La Iglesia aquí, aunque pequeña, está muy presente con obras de caridad y educativas. Hay 600.000 alumnos en las escuelas católicas y de todas las religiones. La gratitud por la libertad religiosa, de la que el cristianismo ha gozado desde que llegó aquí (hace cuatro siglos y medio), y la insistencia en el hecho de que los católicos están aquí para ofrecer testimonio y servicio, no para “conquistar”, resonaron varias veces en las palabras del Papa, como en el encuentro en el templo budista con el patriarca Somdej Phra Maha Muneewong, que lo honró esperándole en la entrada. Se renovaba así el encuentro de hace casi cincuenta años entre Pablo VI y el entonces líder supremo budista. «Pequeños pasos», dijo Francisco, que muestran lo urgente y necesaria que es hoy la fraternidad entre religiones (entre los regalos traídos por el Papa estaba la Declaración de Abu Dabi) y que «no solo en nuestras comunidades sino en nuestro mundo, tan impulsado a generar y propagar divisiones y exclusiones, la cultura del encuentro es posible. Cuando tenemos la oportunidad de reconocernos y valorarnos, incluso desde nuestras diferencias, ofrecemos al mundo una palabra de esperanza capaz de animar y sostener a los que resultan siempre más perjudicados por la división».

Encuentro con el personal médico del hospital St. Louis de Bangkok

“Discípulos de Cristo, discípulos misioneros” era el lema elegido para la visita. En el encuentro con los trabajadores del Saint Louis, el hospital diocesano de Bangkok, el Papa les dijo: «Son discípulos misioneros cuando miran a un paciente y aprenden a llamarlo por su nombre». Recordó que su trabajo «no puede reducirse solamente a realizar algunas acciones o programas determinados, sino que deben ir más allá, abiertos a lo imprevisible. Recibir y abrazar la vida como llega a la emergencia del hospital para ser atendida con una piedad especial, que nace del respeto y amor a la dignidad de todos los seres humanos». Después visitó a los enfermos y discapacitados para «acompañarlos, al menos mínimamente, en su dolor». Y añadió: «Todos sabemos que la enfermedad siempre trae consigo grandes interrogantes. Nuestra primera reacción puede ser la de rebelarnos y hasta vivir momentos de desconcierto y desolación. Es el grito de dolor y está bien que así sea: el propio Jesús lo sufrió y lo hizo. Con la oración queremos unirnos también nosotros al suyo. Al unirnos a Jesús en su pasión descubrimos la fuerza de su cercanía a nuestra fragilidad y a nuestras heridas. Se trata de una invitación a aferrarnos fuertemente a su vida y entrega».

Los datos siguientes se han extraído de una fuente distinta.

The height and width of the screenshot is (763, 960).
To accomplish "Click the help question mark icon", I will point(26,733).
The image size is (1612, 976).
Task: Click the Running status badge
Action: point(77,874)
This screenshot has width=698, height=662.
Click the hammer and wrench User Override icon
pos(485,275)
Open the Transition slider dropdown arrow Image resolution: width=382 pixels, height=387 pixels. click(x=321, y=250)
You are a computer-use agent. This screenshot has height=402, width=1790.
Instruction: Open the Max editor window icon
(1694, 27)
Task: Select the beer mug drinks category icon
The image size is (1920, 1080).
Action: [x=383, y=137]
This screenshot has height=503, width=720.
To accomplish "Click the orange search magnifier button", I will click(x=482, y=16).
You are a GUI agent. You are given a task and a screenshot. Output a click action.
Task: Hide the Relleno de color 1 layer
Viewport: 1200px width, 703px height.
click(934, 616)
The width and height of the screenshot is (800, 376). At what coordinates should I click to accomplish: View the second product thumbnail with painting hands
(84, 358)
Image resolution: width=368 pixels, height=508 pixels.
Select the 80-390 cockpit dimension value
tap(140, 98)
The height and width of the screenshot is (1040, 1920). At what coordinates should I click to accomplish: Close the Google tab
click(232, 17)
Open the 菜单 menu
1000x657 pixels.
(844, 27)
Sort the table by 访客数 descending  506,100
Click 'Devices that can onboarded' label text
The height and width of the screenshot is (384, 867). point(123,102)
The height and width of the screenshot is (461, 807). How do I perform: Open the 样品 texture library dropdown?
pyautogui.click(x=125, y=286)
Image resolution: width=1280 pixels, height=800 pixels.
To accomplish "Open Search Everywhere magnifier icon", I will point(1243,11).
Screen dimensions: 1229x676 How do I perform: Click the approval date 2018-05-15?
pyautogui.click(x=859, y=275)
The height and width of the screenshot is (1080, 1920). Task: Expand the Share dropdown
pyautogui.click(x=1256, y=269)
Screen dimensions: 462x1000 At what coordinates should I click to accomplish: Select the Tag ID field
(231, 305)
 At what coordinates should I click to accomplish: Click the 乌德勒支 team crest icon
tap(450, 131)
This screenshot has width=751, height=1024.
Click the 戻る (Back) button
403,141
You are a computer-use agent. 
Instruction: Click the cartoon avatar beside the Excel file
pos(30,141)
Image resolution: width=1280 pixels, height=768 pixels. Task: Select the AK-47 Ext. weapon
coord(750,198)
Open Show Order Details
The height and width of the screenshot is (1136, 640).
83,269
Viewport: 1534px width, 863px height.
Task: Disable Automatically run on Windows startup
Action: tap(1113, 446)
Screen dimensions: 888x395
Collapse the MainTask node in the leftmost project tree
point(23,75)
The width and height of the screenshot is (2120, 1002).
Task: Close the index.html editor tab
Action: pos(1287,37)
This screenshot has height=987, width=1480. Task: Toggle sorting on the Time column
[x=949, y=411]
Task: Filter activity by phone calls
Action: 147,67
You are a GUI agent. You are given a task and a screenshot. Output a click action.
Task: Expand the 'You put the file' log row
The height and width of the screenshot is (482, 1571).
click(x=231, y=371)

Tras un encuentro privado con el rey Rama X, el Papa llegó a un estadio lleno de fiesta y de espera, que lo recibió con cantos y danzas tradicionales. La homilía comenzó con la pregunta de Mateo 12: «¿Quién es mi madre y quiénes son mis hermanos?». El Papa señaló lo sorprendente que es que el Evangelio esté «tejido de preguntas que buscan inquietar», que sacuden y ponen en camino, «que buscan abrir el corazón y el horizonte al encuentro de una novedad mucho más hermosa de lo que pueden imaginar. Las preguntas del Maestro siempre quieren renovar nuestra vida y la de nuestra comunidad con una alegría sin igual».